Und was sind für Sie die wichtigsten Gründe für eine Q-Zertifizierung, auch nach dem Ablauf der ersten drei Jahre mit dem Q-Siegel?
Ja, Online-Bewertungen gewinnen immer mehr an Bedeutung und sind nicht zuletzt kaufentscheidend. Da ist es egal, ob ich online nach einem neuen Restaurant, einem Hotel oder einem Arzt suche. Was man aber auf den ersten Blick vielleicht nicht gleich erkennen kann, ist, dass Online-Bewertungen auch in einem direkten Zusammenhang mit Zertifizierungen und Klassifizierungen der Dienstleister stehen können.

Zertifizierte und klassifizierte Betriebe schneiden auf Online-Bewertungsportalen im Vergleich besser ab. Für Q-Betriebe wird sogar der größte Unterschied im TrustScore (s. Auswertungen des dwif 2017) deutlich. Ich glaube, das kommt daher, dass sich die Betriebe mit Q immer wieder intensiv mit ihrer eigenen Leistung beschäftigen. Das könnten sie natürlich auch ohne Zertifizierung tun. Aber das Q bietet eine einfache, systematisch aufgebaute und kostengünstige Vorlage zum Einstieg in ein innerbetriebliches Qualitätsmanagement. Das ist für mich einer der wichtigsten Gründe für das Q.

Außerdem hilft das Q dem Betrieb, sich kontinuierlich zu verbessern.
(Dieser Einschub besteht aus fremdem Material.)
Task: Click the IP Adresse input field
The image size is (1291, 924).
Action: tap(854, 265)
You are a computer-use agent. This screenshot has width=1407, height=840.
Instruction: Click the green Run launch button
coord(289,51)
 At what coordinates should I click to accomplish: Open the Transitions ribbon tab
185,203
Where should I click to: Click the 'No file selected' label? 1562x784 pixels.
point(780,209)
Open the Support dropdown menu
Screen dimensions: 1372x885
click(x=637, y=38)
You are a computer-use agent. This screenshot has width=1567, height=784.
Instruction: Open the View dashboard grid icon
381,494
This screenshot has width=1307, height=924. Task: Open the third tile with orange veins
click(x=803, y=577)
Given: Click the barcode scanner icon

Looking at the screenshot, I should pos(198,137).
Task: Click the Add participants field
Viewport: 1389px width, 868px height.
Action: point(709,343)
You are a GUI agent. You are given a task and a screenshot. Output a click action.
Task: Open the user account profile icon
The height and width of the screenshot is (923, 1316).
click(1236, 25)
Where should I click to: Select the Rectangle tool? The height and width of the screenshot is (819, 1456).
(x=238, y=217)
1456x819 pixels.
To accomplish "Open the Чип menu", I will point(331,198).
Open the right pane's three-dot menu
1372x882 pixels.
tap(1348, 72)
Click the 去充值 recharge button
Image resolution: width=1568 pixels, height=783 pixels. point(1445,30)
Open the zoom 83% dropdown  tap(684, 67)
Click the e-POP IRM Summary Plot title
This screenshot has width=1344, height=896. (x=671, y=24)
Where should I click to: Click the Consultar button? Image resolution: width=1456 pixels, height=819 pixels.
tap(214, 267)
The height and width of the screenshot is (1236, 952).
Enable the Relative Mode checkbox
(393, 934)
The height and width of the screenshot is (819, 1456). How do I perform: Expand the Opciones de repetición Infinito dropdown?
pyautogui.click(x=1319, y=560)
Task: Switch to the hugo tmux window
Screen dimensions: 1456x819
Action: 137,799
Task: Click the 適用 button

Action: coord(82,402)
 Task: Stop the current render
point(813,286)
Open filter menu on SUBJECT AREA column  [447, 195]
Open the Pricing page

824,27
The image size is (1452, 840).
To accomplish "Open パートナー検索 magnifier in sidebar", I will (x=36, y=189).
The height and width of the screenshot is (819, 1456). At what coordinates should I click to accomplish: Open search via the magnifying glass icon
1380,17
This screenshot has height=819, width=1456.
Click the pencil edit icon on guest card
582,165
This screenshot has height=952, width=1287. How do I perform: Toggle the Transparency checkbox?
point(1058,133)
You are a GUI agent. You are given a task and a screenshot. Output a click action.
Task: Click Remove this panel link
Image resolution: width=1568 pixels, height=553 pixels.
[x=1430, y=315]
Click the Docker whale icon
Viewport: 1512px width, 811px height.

Wir fragen im dreijährigen Zertifizierungszeitraum jährlich nach der Erfolgskontrolle und einem neuen Maßnahmenplan. Wir betreuen Q-Betriebe mit professionellem Feedback und Vorschlägen für Verbesserungsmaßnahmen. Im Q-Ideenpool können zertifizierte Betriebe auch selbst nach passenden Maßnahmen suchen.

Wichtig ist, dass die Q-Zertifizierung nicht als einmalige Sache verstanden wird. Immerhin ändern sich auch die Anforderungen der Kunden, unser technisches Umfeld und auch die Anforderungen der Mitarbeiter - siehe Generation Y oder Z - ständig. Deshalb ist es auch so wichtig, dass sich Betriebe selbst reflektieren und Prozesse und Standards bedarfsgerecht anpassen. Dabei hilft das Q immer wieder und deshalb ist es auch immer wieder sinnvoll.